--- ASSIGNMENT ---
A word-for-word restatement of every entry is what is needed here.

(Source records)
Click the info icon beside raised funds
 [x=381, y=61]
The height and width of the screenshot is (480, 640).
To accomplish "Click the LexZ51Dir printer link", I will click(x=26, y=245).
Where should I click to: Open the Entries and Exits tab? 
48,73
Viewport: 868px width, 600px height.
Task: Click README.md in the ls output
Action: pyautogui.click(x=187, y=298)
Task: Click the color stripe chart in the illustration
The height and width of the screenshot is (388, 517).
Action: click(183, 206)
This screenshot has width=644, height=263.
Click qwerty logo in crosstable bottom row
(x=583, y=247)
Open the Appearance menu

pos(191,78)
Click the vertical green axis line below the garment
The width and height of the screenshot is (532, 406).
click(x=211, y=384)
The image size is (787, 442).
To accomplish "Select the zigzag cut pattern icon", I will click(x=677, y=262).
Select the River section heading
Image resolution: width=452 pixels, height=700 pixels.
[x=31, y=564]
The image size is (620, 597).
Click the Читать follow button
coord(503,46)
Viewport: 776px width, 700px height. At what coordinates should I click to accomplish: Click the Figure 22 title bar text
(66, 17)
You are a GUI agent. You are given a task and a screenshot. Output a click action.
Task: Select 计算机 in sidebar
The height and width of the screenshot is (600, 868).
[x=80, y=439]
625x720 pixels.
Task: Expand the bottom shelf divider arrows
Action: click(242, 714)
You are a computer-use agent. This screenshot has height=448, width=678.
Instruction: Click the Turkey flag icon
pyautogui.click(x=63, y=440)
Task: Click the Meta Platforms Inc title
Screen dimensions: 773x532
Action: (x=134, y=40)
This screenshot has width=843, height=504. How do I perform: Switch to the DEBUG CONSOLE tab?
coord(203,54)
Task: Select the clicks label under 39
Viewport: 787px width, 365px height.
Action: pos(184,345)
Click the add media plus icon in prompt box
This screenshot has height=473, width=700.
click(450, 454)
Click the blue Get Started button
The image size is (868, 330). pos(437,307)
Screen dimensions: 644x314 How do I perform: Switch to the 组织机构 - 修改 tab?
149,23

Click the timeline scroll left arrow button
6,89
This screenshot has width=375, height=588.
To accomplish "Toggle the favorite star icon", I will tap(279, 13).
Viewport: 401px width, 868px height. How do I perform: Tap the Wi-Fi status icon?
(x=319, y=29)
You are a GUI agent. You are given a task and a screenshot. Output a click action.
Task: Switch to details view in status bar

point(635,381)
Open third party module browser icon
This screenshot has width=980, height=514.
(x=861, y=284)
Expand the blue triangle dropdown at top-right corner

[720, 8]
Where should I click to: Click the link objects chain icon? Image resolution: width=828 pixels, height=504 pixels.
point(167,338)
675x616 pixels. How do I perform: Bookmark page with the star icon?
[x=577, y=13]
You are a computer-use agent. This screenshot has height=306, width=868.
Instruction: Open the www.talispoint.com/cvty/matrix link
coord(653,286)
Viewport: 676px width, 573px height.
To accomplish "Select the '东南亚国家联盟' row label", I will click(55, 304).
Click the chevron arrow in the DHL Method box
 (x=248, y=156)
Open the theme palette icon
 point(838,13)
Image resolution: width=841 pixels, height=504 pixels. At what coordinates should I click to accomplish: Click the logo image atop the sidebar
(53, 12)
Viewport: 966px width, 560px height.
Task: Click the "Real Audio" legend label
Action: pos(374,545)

--- RESULT BELOW ---
Click the info icon beside raised funds
 [x=381, y=61]
The height and width of the screenshot is (480, 640).
To accomplish "Click the LexZ51Dir printer link", I will click(x=26, y=245).
Where should I click to: Open the Entries and Exits tab? 
48,73
Viewport: 868px width, 600px height.
Task: Click README.md in the ls output
Action: pyautogui.click(x=187, y=298)
Task: Click the color stripe chart in the illustration
The height and width of the screenshot is (388, 517).
Action: click(183, 206)
This screenshot has width=644, height=263.
Click qwerty logo in crosstable bottom row
(x=583, y=247)
Open the Appearance menu

pos(191,78)
Click the vertical green axis line below the garment
The width and height of the screenshot is (532, 406).
click(x=211, y=384)
The image size is (787, 442).
To accomplish "Select the zigzag cut pattern icon", I will click(x=677, y=262).
Select the River section heading
Image resolution: width=452 pixels, height=700 pixels.
[x=31, y=564]
The image size is (620, 597).
Click the Читать follow button
coord(503,46)
Viewport: 776px width, 700px height. At what coordinates should I click to accomplish: Click the Figure 22 title bar text
(66, 17)
You are a GUI agent. You are given a task and a screenshot. Output a click action.
Task: Select 计算机 in sidebar
The height and width of the screenshot is (600, 868).
[x=80, y=439]
625x720 pixels.
Task: Expand the bottom shelf divider arrows
Action: click(242, 714)
You are a computer-use agent. This screenshot has height=448, width=678.
Instruction: Click the Turkey flag icon
pyautogui.click(x=63, y=440)
Task: Click the Meta Platforms Inc title
Screen dimensions: 773x532
Action: (x=134, y=40)
This screenshot has width=843, height=504. How do I perform: Switch to the DEBUG CONSOLE tab?
coord(203,54)
Task: Select the clicks label under 39
Viewport: 787px width, 365px height.
Action: pos(184,345)
Click the add media plus icon in prompt box
This screenshot has height=473, width=700.
click(450, 454)
Click the blue Get Started button
The image size is (868, 330). pos(437,307)
Screen dimensions: 644x314 How do I perform: Switch to the 组织机构 - 修改 tab?
149,23

Click the timeline scroll left arrow button
6,89
This screenshot has width=375, height=588.
To accomplish "Toggle the favorite star icon", I will tap(279, 13).
Viewport: 401px width, 868px height. How do I perform: Tap the Wi-Fi status icon?
(x=319, y=29)
You are a GUI agent. You are given a task and a screenshot. Output a click action.
Task: Switch to details view in status bar

point(635,381)
Open third party module browser icon
This screenshot has width=980, height=514.
(x=861, y=284)
Expand the blue triangle dropdown at top-right corner

[720, 8]
Where should I click to: Click the link objects chain icon? Image resolution: width=828 pixels, height=504 pixels.
point(167,338)
675x616 pixels. How do I perform: Bookmark page with the star icon?
[x=577, y=13]
You are a computer-use agent. This screenshot has height=306, width=868.
Instruction: Open the www.talispoint.com/cvty/matrix link
coord(653,286)
Viewport: 676px width, 573px height.
To accomplish "Select the '东南亚国家联盟' row label", I will click(55, 304).
Click the chevron arrow in the DHL Method box
 (x=248, y=156)
Open the theme palette icon
 point(838,13)
Image resolution: width=841 pixels, height=504 pixels. At what coordinates should I click to accomplish: Click the logo image atop the sidebar
(53, 12)
Viewport: 966px width, 560px height.
Task: Click the "Real Audio" legend label
Action: pos(374,545)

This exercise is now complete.